■ Tasks
1. In the passage on Centers of Excellence for PJI, rewrite the portion from "There is a financial" to "efficiency of care.", changing "tiered insurance product" to "tiered health plan".
2. According to the passage on Centers of Excellence for PJI, how long were hospitalizations for patients with PJI in the comparison by Kapadia et al?
3. Please carry on the passage about Centers of Excellence for PJI from the point where it stops.

[[ Passage to read open ]]

Limitations to Establishing a Center of Excellence for PJI
Although many feel that patients with PJI would be better served at one institution or a designated Center of Excellence, there may be some reluctance on the part of surgeons and hospitals to take on the care of these patients. One reason for this reluctance is that there would be a higher risk of reportable new infections in the setting of a complex revision or a previous infection. In an era in which healthcare value and outcomes are more closely scrutinized by private and government payers, reported rates of infection will become more important because they could be associated with reimbursement rates. Complex revision and infection often require longer hospital stays than those associated with primary total joint arthroplasty. Kapadia et al40 compared infected and uninfected total knee arthroplasties and found that patients with PJI had significantly longer hospitalizations (5.3 days versus 3 days), more readmissions (3.6 versus 0.1), and more clinic visits (6.5 versus 1.3). The mean annual cost was also significantly higher in the infected group ($116,383 [range, $44,416 to $269,914]) than in the matched control group ($28,249 [range, $20,454 to 47,957]).
There is a financial disincentive for hospitals and healthcare systems to take on the additional financial and system burdens associated with PJI. The development of a viable business model to sustain a Center of Excellence that treats orthopaedic infections is challenging. The ideal model would pay for activity or treatment, create incentives to excel at the provider and system level, and ensure access to care for patients in a timely manner. Creation of a tiered insurance product may encourage patients to preferentially seek care at Centers of Excellence and provide a cost benefit to insurance carriers in terms of improved quality and efficiency of care.

[[ Passage to read closed ]]
[[ Dataset records open ]]

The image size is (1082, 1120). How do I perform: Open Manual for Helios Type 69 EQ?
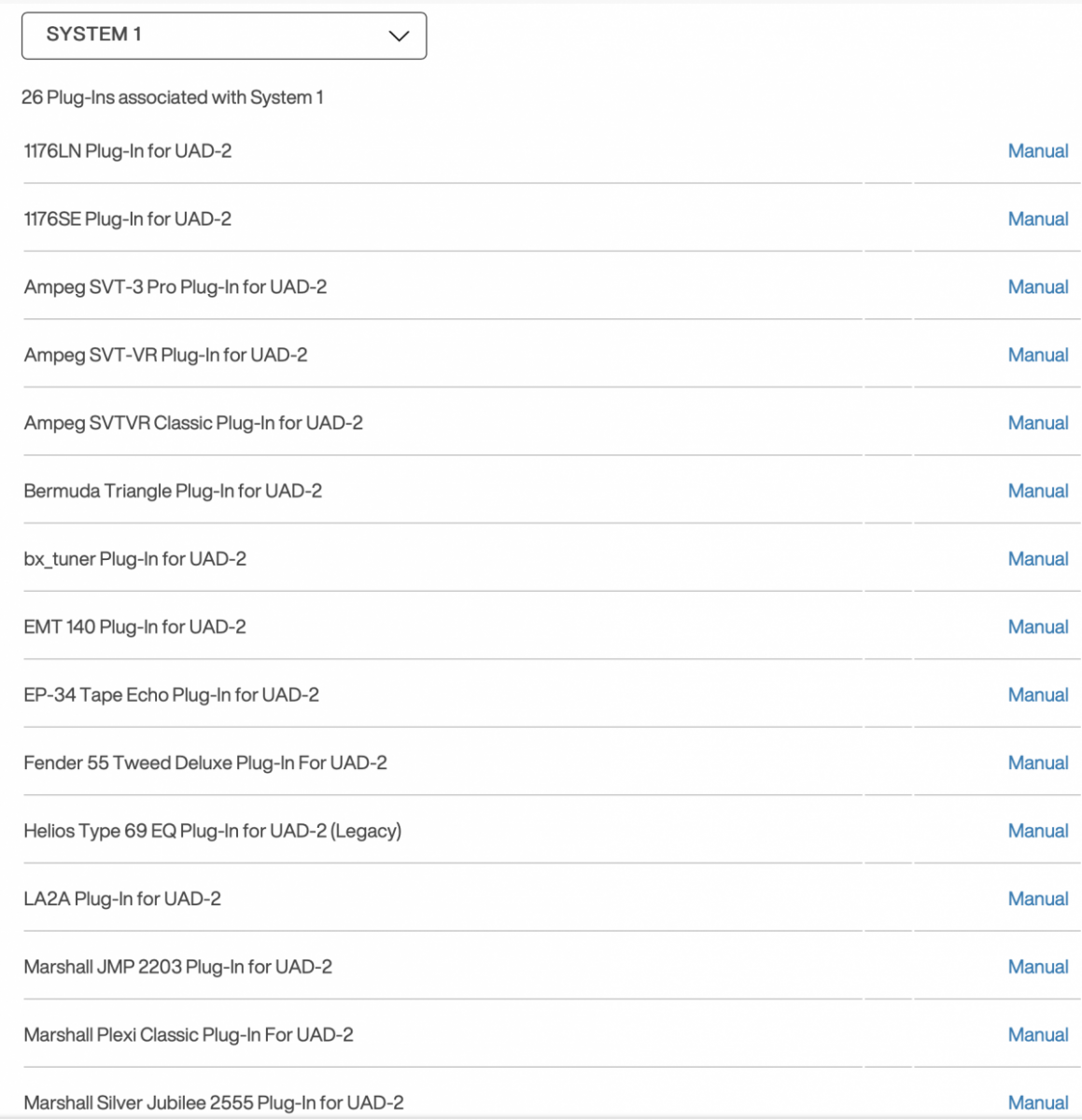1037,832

[[ Dataset records closed ]]
[[ Dataset records open ]]

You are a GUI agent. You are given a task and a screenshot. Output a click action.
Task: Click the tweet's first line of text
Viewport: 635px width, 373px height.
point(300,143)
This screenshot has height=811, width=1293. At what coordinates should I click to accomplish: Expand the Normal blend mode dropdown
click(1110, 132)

[[ Dataset records closed ]]

■ Answers
1.
There is a financial disincentive for hospitals and healthcare systems to take on the additional financial and system burdens associated with PJI. The development of a viable business model to sustain a Center of Excellence that treats orthopaedic infections is challenging. The ideal model would pay for activity or treatment, create incentives to excel at the provider and system level, and ensure access to care for patients in a timely manner. Creation of a tiered health plan may encourage patients to preferentially seek care at Centers of Excellence and provide a cost benefit to insurance carriers in terms of improved quality and efficiency of care.

2. 5.3 days

3.
Continued evaluation of care pathways and creation of Centers of Excellence that can best prevent and treat PJI are of the utmost importance, especially with the increasing burden of infection and the growing demand for total joint arthroplasty.1 The decreased complications and improvements in care at tertiary centers are likely multifactorial but stem from a centralization of care, with improved communication among teams of specialists and the use of defined care pathways for treating patients. Although not every institution that manages orthopaedic infections can establish a Center of Excellence, the care pathways and models described here provide a framework to help prevent infection and improve the care of patients with these infections.
Evidence-based Medicine: Levels of evidence are described in the table of contents. In this article, references 6, 19, 23, and 24 are level II studies. References 4, 5, 11, 12, 13, 15, 17, 25, 30, 33, 36, and 40 are level III studies. References 2 and 7 are level IV studies. References 26, and 27 are level V expert opinion.
References printed in bold type are those published within the past 5 years.